Ich biß auf meinen Daumennagel.»Wissen Sie, wer von dem Verein hier Davies’ Futtermeister ist?«fragte ich.

«Der da drüben mit dem roten Halstuch. Warum?«

«Ich brauche Arbeit«, versetzte ich, und bevor er etwas dazu sagen konnte, drängelte ich mich zu dem Mann mit dem roten Halstuch durch. Sein Stall hatte ein Pferd in dem Rennen. Ich fragte ihn leise, ob sie zwei drin hätten, und er schüttelte den Kopf und sagte nein.

Aus dem Augenwinkel sah ich, daß Humbers Futtermeister die abschlägige Antwort nicht entgangen war. Wie gewünscht glaubte er offensichtlich, ich hätte nach Arbeit gefragt und sei abgewiesen worden. Nachdem dieser Keim gelegt war, schaute ich mir beruhigt das Rennen an (Humbers Pferd wurde Letzter) und verließ die Rennbahn unauffällig über den Sattelplatz und den Mitgliederparkplatz, ohne von Schwarzem Schnurrbart oder einem rachsüchtigen Bimmo Bognor abgefangen zu werden.

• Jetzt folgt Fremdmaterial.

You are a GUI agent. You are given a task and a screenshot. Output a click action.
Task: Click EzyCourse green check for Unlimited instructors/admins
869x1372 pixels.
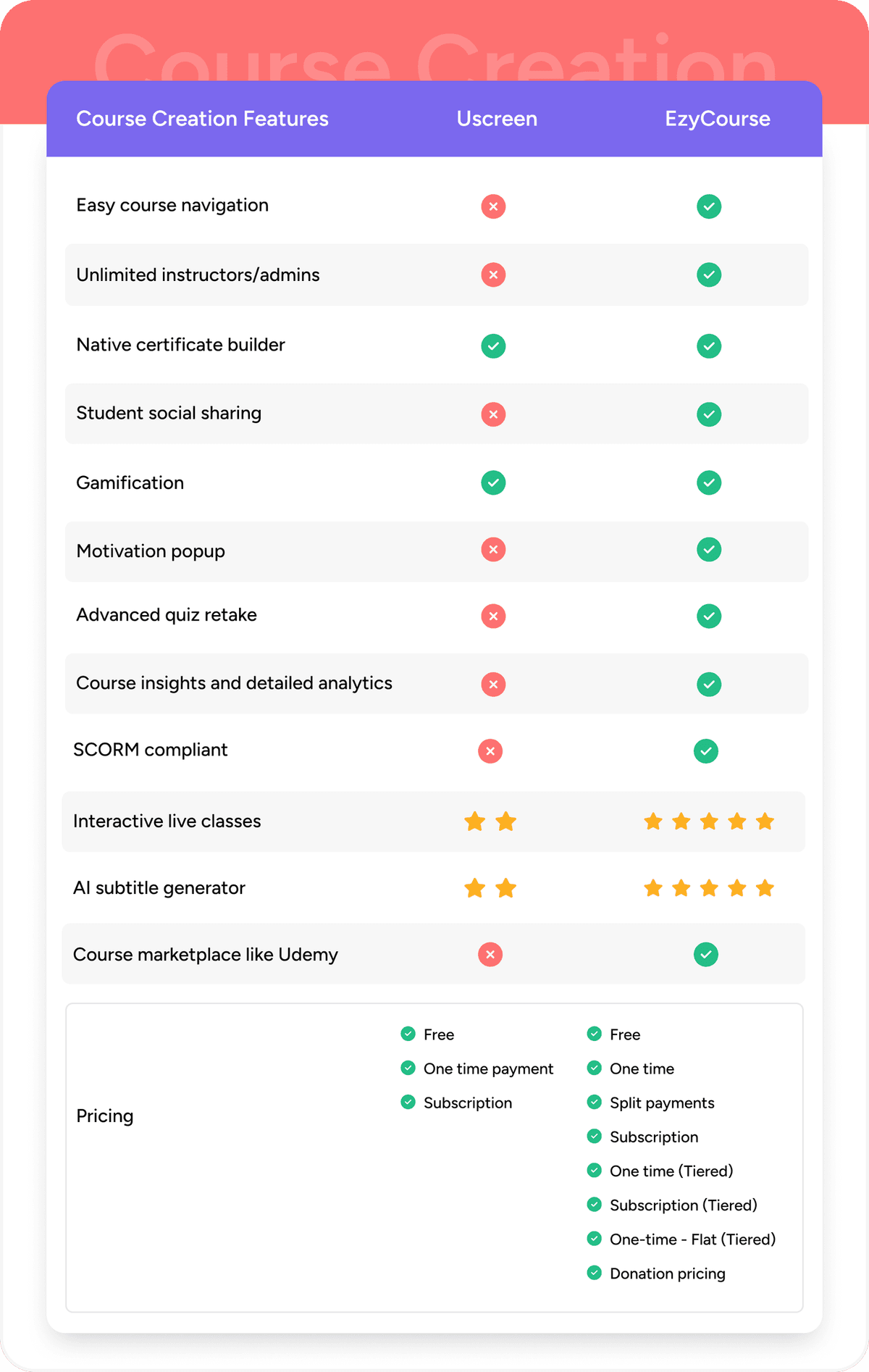[709, 275]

Der Sonntag danach, den ich teils in meinem öden Zimmer, teils auf den menschenleeren Straßen verbrachte, überzeugte mich endgültig, daß ich nicht noch vierzehn Tage untätig in Newcastle herumhängen konnte, und auch der. Gedanke an eine einsame Weihnacht in den kaffeebraunen vier alten Wänden war wenig verlockend. Zudem hatte ich zweihundert Pfund Buchmachergeld neben dem Rest von Octobers Vorschuß in meinem Gürtel, und erst am zweiten Weihnachtsfeiertag in Stafford lief wieder ein Pferd von Humber. Ich brauchte nur zehn Minuten, um zu entscheiden, was ich bis dahin anfangen sollte.

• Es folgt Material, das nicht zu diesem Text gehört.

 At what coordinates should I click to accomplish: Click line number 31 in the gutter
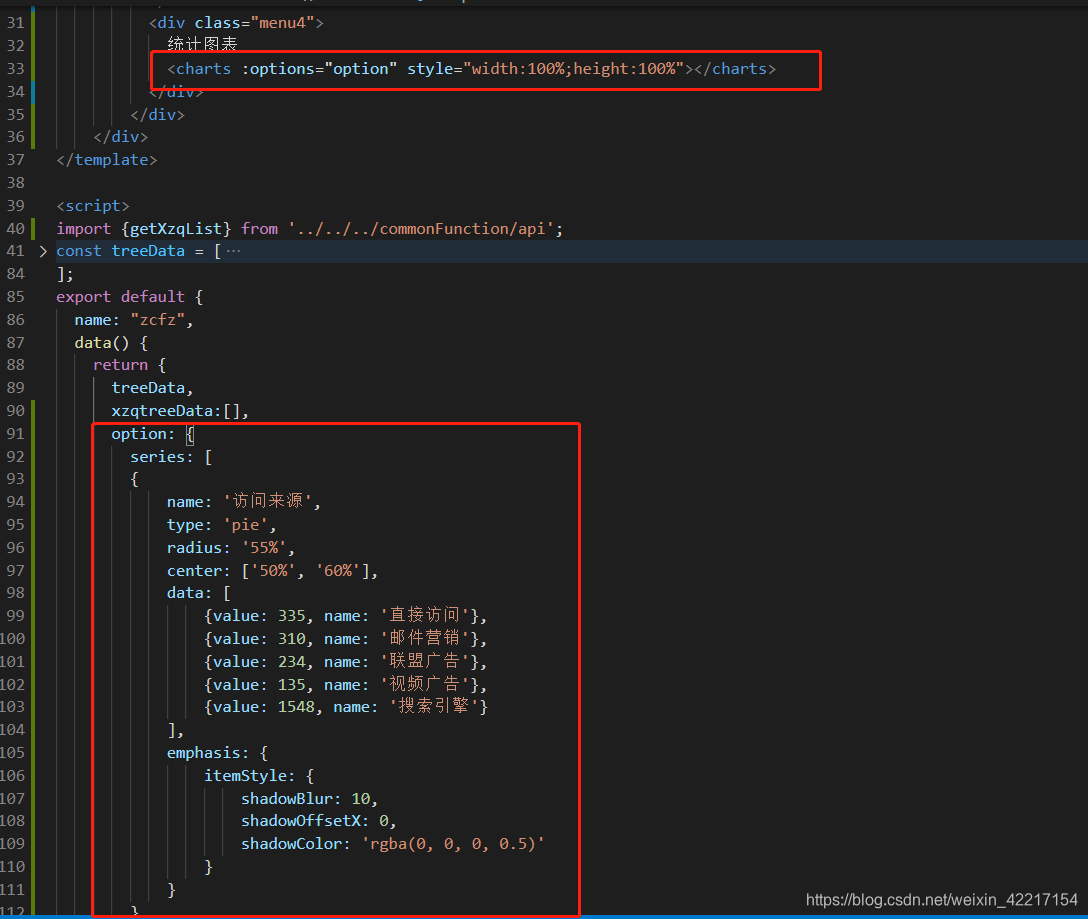[15, 22]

Am Sonntag abend schrieb ich October einen Bericht über Bimmo Bognors geheimen Nachrichtendienst, und um ein Uhr früh nahm ich den Schnellzug nach London. Den Montag verbrachte ich mit Einkaufen, und Dienstag abend, gepflegt, von Kopf bis Fuß neu eingekleidet und ausgestattet mit einem teuren Paar Kästle-Skiern, trug ich mich in das Fremdenbuch eines gemütlichen, erstklassigen kleinen Hotels in einem verschneiten Dolomitendorf ein.

Die vierzehn Tage in Italien änderten nichts am Ergebnis meiner Arbeit für October, doch für mich waren sie sehr wichtig. Zum erstenmal seit dem Tod meiner Eltern machte ich richtig Urlaub, zum erstenmal seit neun Jahren dachte ich sorglos und unbeschwert nur an mich selbst.

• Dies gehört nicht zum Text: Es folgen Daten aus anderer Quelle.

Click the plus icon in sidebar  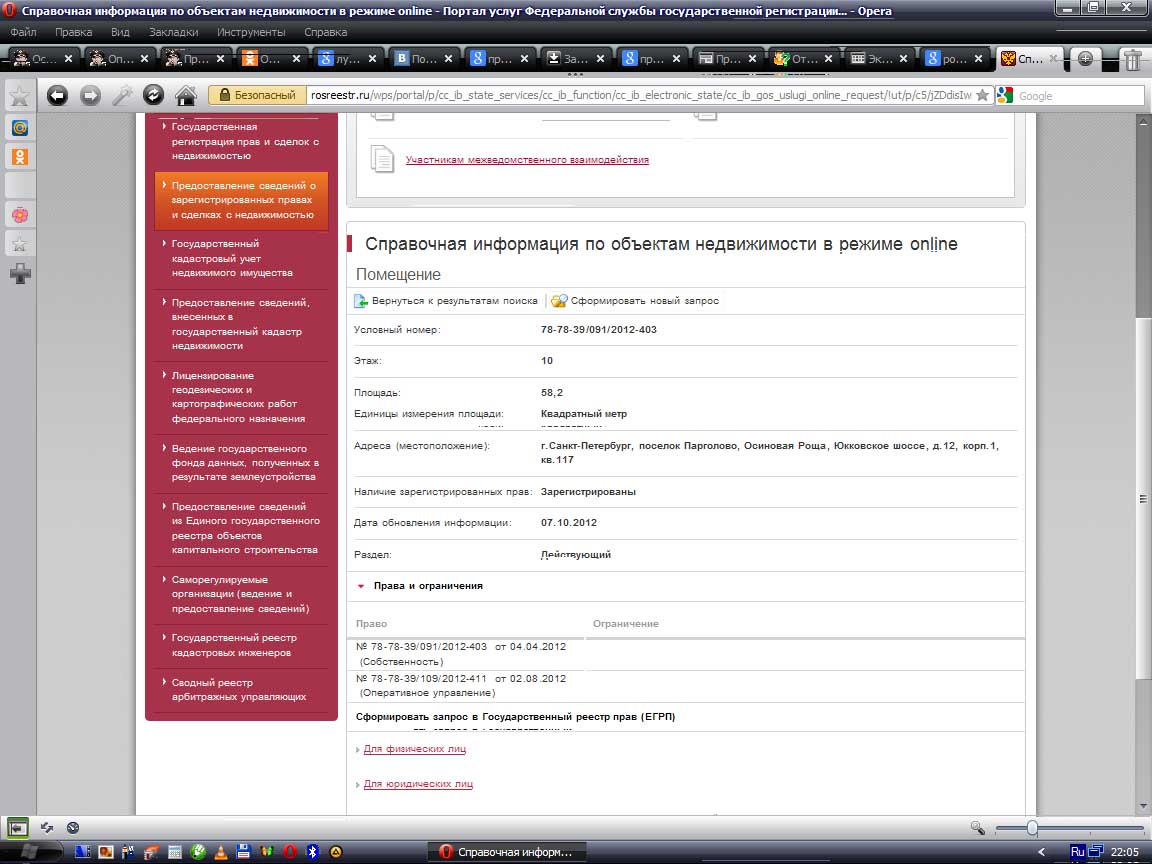[19, 273]
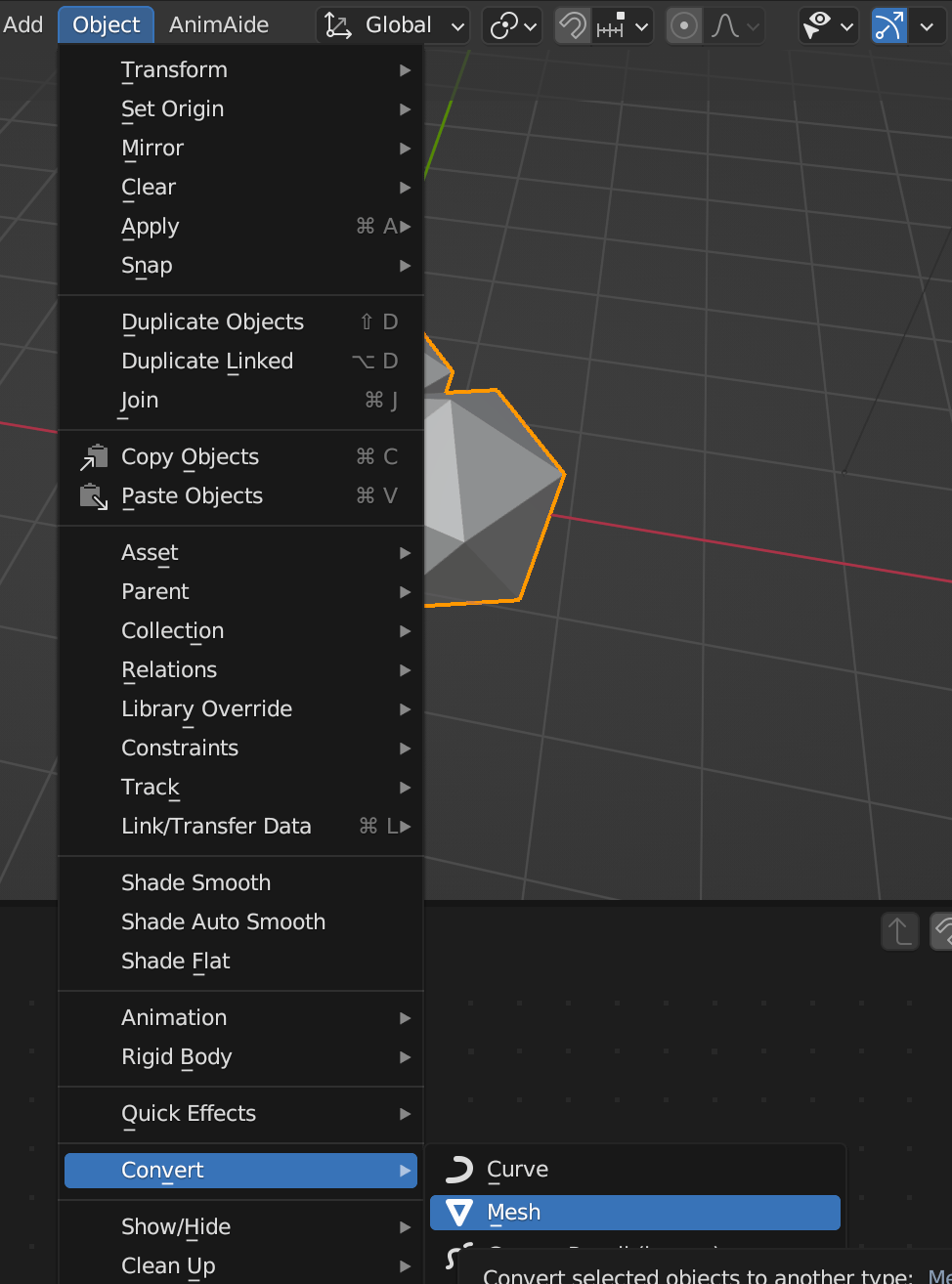Click the Show Gizmo eye-cursor icon

pos(818,25)
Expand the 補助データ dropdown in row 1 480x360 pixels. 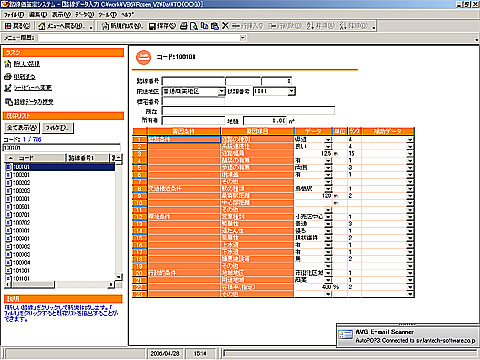click(410, 139)
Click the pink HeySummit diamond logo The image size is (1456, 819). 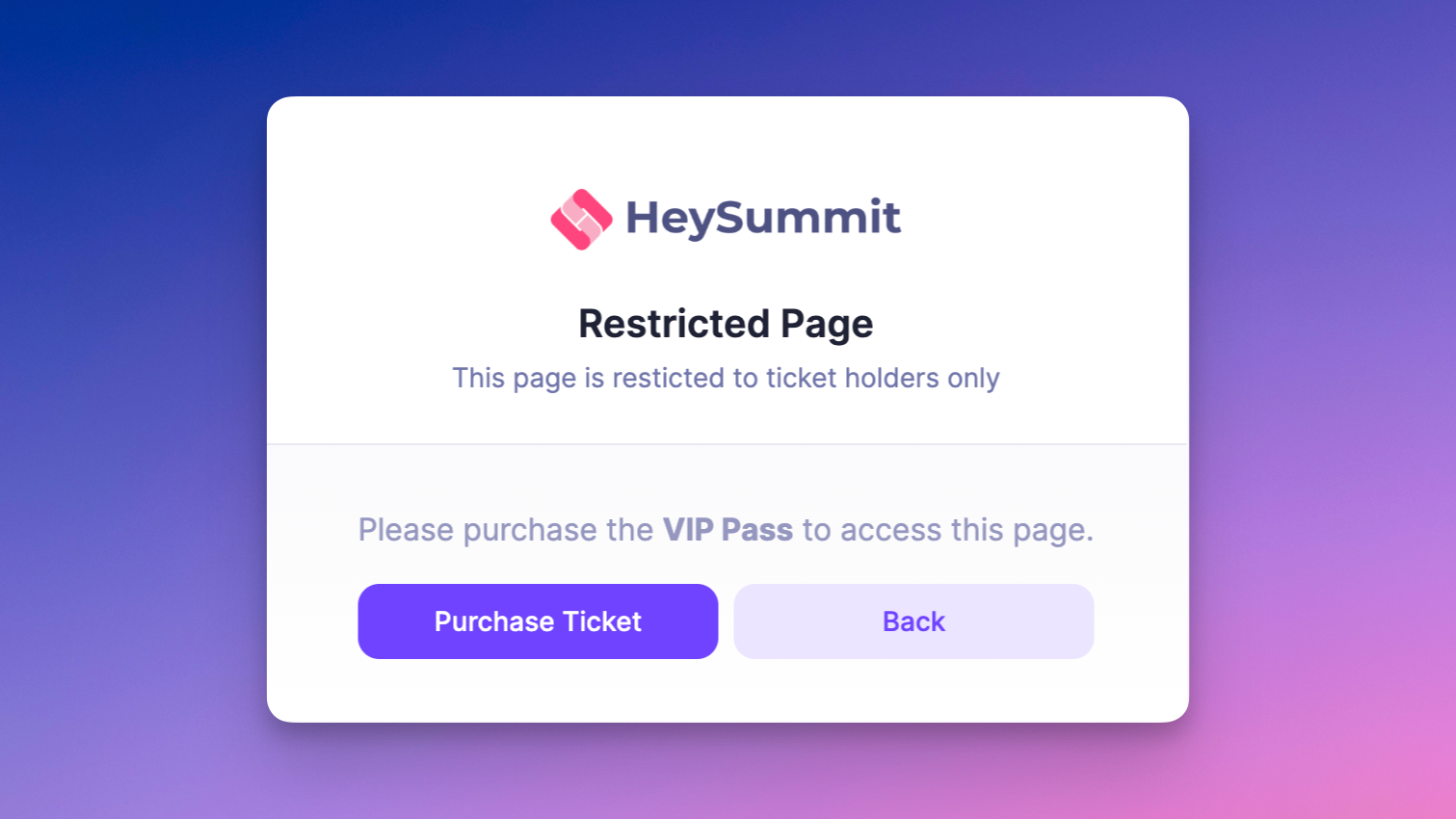click(x=581, y=220)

Ich wurde jünger. Anstrengende Tage auf den Hängen und eine Reihe von durchtanzten Apres-Ski-Abenden ließen die Jahre des Verantwortungsbewußtseins wie Häute von mir abfallen, bis ich mich wie siebenundzwanzig statt wie fünfzig fühlte, wie ein junger Mann statt wie ein Familienvater, bis die innere Befreiung, die mit meiner Abreise aus Australien begonnen und mich durch meine Zeit bei Inskip getragen hatte, plötzlich abgeschlossen schien.

Besonders schön war auch die Zeit mit einer der Empfangsangestellten, einer lebhaften, gutgewachsenen jungen Frau, die mich auf den ersten Blick mochte und sich nicht lange bitten ließ, nachts in mein Bett zu kommen. Sie nannte mich ihre Weihnachtsüberraschung. Ich sei ihr ausgelassenster Liebhaber seit langem und sie sei gern mit mir zusammen. Wahrscheinlich trieb sie es wesentlich wilder als Patty, aber sie war mit sich im reinen, und ich fühlte mich sauwohl mit ihr anstatt beschämt.

Am Tag meiner Abreise, als ich ihr ein goldenes Armband schenkte, küßte sie mich und sagte, ich solle nicht wiederkommen, denn beim zweitenmal sei alles nicht mehr so schön. Für Junggesellen war dieses Mädchen ein Geschenk des Himmels.